## Yönerge
Ege'deki korsanlık olayları için Uluslararası Ceza Mahkemesi'ne yapılan başvuruyu anlatan haber metnini, gösterilen son cümlenin ardından devam ettiriniz.

## Verilen Metin

Yunanistan'a uluslararası yargı yolu göründü...

Uluslararası Ceza Mahkemesi, Yunanistan'ın 2014 yılında Ege'de Türk karasularında iki denizcimizin öldürülmesi ile sonuçlanan korsanlık faaliyetleri hakkında yapılan suç duyurusu ve soruşturma açılma istemini kabul ederek işleme koydu. Millî Savunma Bakanlığı eski Genel Sekreteri emekli Kurmay Albay Ümit Yalım'ın mahkeme savcılığına belgeleriyle yaptığı başvuruya olumlu yanıt geldi. Mahkeme, Yalım'a gönderdiği cevap yazısıyla, konunun değerlendirilerek karar verileceğini bildirdi.

belge-8cm-en.jpg

"Uluslararası Ceza Mahkemesi'nden gelen cevap. 11 Haziran 2018

Ümit Yalım, son gelişme ile ilgili YENİÇAĞ'a açıklamalarda bulundu. Yalım, "Tayyip Erdoğan, AKP Hükümeti, Türk Dışişleri Bakanlığı, Muğla Cumhuriyet Başsavcılığı ve Muğla Barosu'nun duyarsız kalması üzerine Yunanistan'ın Ege Denizi Türk karasularında yaptığı deniz korsanlığı için 6 Haziran 2018'de Uluslararası Ceza Mahkemesi'ne başvurdum. Yunanistan'ın 2014 yılında Türk karasularında yaptığı korsanlık suçu için Uluslararası Ceza Mahkemesi Savcılığı'na başvurarak vatandaşlarımızın ölümüne sebep olan Yunan Sahil Güvenlik askerlerinin yargılanması ve dönemin Yunan Başbakanı Antonis Samaras ile Denizcilik ve Adalar Politikası Bakanı hakkında soruşturma açılmasını talep ettim. Yapmış olduğum başvuruda, 2014 yılında Ege Denizi Türk karasularında Yunanistan'ın devlet gemisi ile yaptığı iki korsanlık olayını belgeleri ile ayrıntılı olarak sundum" dedi. Yalım, Yunanistan'ın işlediği korsanlık suçları ve mahkemeye sunduğu belgelere de açıklık getirdi:

"BİRİNCİ KORSANLIK OLAYI: Türk tekne kaptanı Mustafa Ateş, 14 Nisan 2014'te Keçi Adası ile Bodrum sahilleri arasında Türk karasularında seyir halinde iken Yunan Sahil Güvenlik Botundan açılan uçaksavar makinalı tüfek ateşi ile öldürüldü. Göçmen kaçakçılığı yaptığı iddia edilen Mustafa Ateş'in teknesinde göçmen bulunamadı. Kaptan Ateş, başına ve sırtına isabet eden 8 mermi ile hayatını kaybetti.

## Veri Kayıtları

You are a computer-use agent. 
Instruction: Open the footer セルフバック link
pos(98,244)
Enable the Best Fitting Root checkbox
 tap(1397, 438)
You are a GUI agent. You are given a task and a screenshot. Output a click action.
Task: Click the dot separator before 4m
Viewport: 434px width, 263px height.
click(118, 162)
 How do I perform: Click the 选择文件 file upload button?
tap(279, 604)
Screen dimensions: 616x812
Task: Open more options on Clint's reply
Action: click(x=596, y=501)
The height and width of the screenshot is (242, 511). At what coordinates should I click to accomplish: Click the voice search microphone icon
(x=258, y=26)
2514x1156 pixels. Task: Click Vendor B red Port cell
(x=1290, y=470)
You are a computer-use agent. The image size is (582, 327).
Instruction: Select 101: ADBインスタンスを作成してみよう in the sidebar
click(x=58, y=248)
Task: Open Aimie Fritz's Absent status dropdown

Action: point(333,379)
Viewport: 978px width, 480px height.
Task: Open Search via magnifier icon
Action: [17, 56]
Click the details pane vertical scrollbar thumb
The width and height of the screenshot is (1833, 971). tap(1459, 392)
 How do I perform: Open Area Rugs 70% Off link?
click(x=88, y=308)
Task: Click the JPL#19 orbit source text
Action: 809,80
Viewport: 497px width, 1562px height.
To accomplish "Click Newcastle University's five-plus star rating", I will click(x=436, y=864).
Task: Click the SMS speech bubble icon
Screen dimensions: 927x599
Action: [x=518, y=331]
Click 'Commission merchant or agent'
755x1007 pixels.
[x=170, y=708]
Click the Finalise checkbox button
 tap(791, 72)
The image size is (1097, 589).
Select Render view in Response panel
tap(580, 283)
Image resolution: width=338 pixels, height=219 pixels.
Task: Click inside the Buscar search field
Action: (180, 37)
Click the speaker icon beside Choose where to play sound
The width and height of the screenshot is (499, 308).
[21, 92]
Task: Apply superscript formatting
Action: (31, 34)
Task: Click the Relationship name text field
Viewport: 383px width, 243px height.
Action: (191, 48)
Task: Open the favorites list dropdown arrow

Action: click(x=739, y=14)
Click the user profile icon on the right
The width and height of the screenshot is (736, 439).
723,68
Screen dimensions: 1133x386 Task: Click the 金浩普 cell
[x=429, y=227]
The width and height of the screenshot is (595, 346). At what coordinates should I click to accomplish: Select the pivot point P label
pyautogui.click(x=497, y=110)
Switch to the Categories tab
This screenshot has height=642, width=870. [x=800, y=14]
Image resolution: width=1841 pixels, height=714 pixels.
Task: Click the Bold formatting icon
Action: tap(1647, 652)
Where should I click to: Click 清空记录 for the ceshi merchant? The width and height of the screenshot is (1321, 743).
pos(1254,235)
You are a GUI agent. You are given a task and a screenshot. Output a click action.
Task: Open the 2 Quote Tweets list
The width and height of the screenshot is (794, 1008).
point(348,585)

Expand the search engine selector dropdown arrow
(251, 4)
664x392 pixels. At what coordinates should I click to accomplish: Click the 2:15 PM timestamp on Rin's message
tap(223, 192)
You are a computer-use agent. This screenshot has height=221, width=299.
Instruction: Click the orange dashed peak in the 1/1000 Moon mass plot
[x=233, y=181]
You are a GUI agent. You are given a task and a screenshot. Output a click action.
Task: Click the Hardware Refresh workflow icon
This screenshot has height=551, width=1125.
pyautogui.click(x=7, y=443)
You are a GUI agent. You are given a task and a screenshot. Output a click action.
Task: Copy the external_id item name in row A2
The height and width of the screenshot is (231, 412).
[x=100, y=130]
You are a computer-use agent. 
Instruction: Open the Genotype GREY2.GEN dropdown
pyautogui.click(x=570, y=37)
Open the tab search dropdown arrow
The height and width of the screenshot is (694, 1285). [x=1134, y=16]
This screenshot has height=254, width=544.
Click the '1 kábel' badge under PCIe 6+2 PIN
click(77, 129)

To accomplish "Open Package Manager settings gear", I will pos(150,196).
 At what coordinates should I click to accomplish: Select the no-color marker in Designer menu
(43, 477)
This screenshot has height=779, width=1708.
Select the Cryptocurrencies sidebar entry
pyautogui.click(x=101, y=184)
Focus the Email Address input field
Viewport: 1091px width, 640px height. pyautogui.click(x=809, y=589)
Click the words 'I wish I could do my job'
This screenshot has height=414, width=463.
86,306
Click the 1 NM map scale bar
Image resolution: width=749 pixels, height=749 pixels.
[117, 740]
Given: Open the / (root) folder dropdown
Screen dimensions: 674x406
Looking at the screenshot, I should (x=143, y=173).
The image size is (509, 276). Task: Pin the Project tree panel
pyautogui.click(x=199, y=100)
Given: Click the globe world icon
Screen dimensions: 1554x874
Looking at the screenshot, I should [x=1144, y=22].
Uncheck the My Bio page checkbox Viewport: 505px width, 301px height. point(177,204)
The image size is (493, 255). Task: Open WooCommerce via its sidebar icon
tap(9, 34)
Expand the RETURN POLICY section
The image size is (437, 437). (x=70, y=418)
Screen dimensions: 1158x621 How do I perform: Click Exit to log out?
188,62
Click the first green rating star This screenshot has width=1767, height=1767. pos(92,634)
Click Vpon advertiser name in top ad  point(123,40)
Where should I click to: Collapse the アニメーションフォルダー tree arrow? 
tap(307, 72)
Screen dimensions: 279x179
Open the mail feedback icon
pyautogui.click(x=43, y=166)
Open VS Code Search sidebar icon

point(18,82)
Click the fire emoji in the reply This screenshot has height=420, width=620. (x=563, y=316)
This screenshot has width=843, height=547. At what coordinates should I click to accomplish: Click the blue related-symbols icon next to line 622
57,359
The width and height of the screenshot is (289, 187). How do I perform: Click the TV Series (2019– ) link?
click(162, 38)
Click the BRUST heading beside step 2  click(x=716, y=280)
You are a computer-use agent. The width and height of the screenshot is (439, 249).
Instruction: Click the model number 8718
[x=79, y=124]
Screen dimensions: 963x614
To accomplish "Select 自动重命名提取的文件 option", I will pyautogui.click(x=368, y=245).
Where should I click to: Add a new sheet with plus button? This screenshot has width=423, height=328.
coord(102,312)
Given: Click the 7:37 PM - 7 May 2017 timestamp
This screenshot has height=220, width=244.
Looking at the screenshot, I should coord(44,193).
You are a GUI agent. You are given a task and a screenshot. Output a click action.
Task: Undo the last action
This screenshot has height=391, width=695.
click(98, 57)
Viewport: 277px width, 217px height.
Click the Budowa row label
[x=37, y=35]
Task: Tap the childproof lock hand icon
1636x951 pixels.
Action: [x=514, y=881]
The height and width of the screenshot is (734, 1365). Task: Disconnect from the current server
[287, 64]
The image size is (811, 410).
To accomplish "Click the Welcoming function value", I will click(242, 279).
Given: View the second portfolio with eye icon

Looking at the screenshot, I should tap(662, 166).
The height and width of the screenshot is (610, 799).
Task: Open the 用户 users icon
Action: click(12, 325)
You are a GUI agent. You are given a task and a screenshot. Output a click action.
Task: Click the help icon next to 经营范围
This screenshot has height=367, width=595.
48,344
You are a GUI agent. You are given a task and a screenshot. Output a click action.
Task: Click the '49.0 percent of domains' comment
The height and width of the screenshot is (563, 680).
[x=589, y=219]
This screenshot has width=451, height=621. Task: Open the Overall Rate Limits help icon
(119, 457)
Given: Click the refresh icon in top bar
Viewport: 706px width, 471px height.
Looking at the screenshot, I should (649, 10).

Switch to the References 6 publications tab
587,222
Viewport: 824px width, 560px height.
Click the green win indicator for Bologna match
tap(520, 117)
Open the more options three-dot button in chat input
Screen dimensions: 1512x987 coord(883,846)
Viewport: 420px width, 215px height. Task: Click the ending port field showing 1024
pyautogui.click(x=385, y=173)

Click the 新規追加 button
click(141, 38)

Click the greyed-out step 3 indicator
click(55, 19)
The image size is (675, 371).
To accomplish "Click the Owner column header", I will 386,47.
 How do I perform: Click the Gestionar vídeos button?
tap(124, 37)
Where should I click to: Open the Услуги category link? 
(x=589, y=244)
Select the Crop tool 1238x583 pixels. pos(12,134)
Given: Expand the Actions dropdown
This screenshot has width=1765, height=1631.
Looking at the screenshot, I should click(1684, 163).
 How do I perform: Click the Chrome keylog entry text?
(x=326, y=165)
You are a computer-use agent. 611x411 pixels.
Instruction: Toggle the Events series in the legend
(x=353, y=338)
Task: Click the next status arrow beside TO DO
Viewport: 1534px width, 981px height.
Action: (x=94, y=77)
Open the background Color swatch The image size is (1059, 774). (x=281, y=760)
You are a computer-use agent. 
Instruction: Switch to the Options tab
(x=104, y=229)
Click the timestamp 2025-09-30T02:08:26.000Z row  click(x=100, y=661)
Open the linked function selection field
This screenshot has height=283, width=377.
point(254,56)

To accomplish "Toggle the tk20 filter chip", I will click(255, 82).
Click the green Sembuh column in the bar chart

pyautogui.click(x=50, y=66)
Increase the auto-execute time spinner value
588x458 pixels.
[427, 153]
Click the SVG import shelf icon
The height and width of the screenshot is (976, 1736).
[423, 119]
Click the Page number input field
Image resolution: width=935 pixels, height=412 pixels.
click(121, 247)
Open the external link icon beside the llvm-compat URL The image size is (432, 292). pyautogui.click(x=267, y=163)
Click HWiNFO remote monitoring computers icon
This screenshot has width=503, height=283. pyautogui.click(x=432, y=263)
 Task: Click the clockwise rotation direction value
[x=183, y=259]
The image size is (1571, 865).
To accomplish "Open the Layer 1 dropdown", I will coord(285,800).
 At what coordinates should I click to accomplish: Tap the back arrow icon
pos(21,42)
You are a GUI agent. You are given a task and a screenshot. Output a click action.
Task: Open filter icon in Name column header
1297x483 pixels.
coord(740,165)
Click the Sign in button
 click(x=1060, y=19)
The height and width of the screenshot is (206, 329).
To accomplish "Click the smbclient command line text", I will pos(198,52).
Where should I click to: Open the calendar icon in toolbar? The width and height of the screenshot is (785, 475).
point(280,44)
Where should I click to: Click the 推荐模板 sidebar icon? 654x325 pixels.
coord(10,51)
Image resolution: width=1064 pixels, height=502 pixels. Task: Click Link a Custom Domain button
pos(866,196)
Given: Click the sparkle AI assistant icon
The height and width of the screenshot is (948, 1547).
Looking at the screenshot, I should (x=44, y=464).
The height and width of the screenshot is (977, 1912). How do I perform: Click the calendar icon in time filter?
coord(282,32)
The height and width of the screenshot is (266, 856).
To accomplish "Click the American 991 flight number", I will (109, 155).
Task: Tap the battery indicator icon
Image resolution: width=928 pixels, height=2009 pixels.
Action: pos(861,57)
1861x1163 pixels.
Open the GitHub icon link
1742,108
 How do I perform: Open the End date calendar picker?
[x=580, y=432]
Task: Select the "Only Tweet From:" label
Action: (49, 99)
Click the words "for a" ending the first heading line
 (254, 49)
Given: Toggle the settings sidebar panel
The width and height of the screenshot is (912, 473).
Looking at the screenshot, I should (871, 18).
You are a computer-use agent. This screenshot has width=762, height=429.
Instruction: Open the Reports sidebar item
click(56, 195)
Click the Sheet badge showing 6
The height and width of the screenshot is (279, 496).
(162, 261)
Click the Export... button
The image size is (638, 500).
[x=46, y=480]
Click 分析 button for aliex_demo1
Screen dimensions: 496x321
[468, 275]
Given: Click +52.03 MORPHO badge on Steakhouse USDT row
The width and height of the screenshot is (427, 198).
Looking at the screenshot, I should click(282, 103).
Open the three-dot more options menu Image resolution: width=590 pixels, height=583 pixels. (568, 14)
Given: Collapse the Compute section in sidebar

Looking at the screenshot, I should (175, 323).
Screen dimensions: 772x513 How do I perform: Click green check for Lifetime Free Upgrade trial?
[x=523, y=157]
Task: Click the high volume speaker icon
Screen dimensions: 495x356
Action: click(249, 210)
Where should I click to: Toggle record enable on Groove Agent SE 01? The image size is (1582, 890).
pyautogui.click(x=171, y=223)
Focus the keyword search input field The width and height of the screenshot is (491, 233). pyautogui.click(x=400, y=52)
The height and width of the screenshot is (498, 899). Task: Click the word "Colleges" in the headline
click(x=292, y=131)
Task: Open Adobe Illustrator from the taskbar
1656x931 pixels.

## Yanıt
Yunan Sahil Güvenlik Botu, Türk karasularını ve Birleşmiş Milletler Deniz Hukuku Sözleşmesi Madde 111'de tanımlanan Kesintisiz İzleme Hakkı kuralını ihlal etti.

Yunan Sahil Güvenlik Botunun mürettebatı, Kaptan Ateş'in İnsan Hakları Evrensel Beyannamesi Madde 3'te tanımlanan yaşama, özgürlük ve güvenlik haklarını ihlal etti.

Yunan Sahil Güvenlik Botunun mürettebatı ayrıca, Kaptan Ateş'in Avrupa İnsan Hakları Sözleşmesi Madde 2'de tanımlanan yaşama hakkını ihlal etti.

Bu olay Birleşmiş Milletler Deniz Hukuku Sözleşmesi'nin 102. Maddesine göre devlet gemisi ile yapılan Yunan Deniz Korsanlığıdır.

İKİNCİ KORSANLIK OLAYI: Bodrum Turgutreis Çatalada yakınlarında balık avlayan vatandaşlarımızın teknesine, 28 Mayıs 2014'te Yunan Sahil Güvenlik Botundan uçaksavar makinalı tüfeği ile ateş açıldı. Teknedeki dört vatandaşımız İstanköy Adası'na zorla götürülerek tutuklandı. İki hafta sonra 3 vatandaşımız serbest bırakıldı ancak tekne kaptanı Kaan Camuzoğlu, Pire Koridalos Cezaevi'ne gönderildi. Cezaevinde tam 13 ay mahkemeye çıkarılmadan bekletilen Camuzoğlu, ölmek üzereyken mahkemeye çıkarılarak tahliye edildi. Camuzoğlu, Türkiye'ye döndükten sonra İzmir'deki hastanede hayatını kaybetti.

Yunan Sahil Güvenlik Botu, Türk karasularını ihlal etti.

Yunan Sahil Güvenlik Botunun mürettebatı, Kaptan Camuzoğlu ve teknedeki arkadaşlarının İnsan Hakları Evrensel Beyannamesi Madde 3'te tanımlanan yaşama, özgürlük ve güvenlik haklarını ihlal etti.

Bu olay Birleşmiş Milletler Deniz Hukuku Sözleşmesi'nin 102. Maddesine göre devlet gemisi ile yapılan Yunan Deniz Korsanlığıdır.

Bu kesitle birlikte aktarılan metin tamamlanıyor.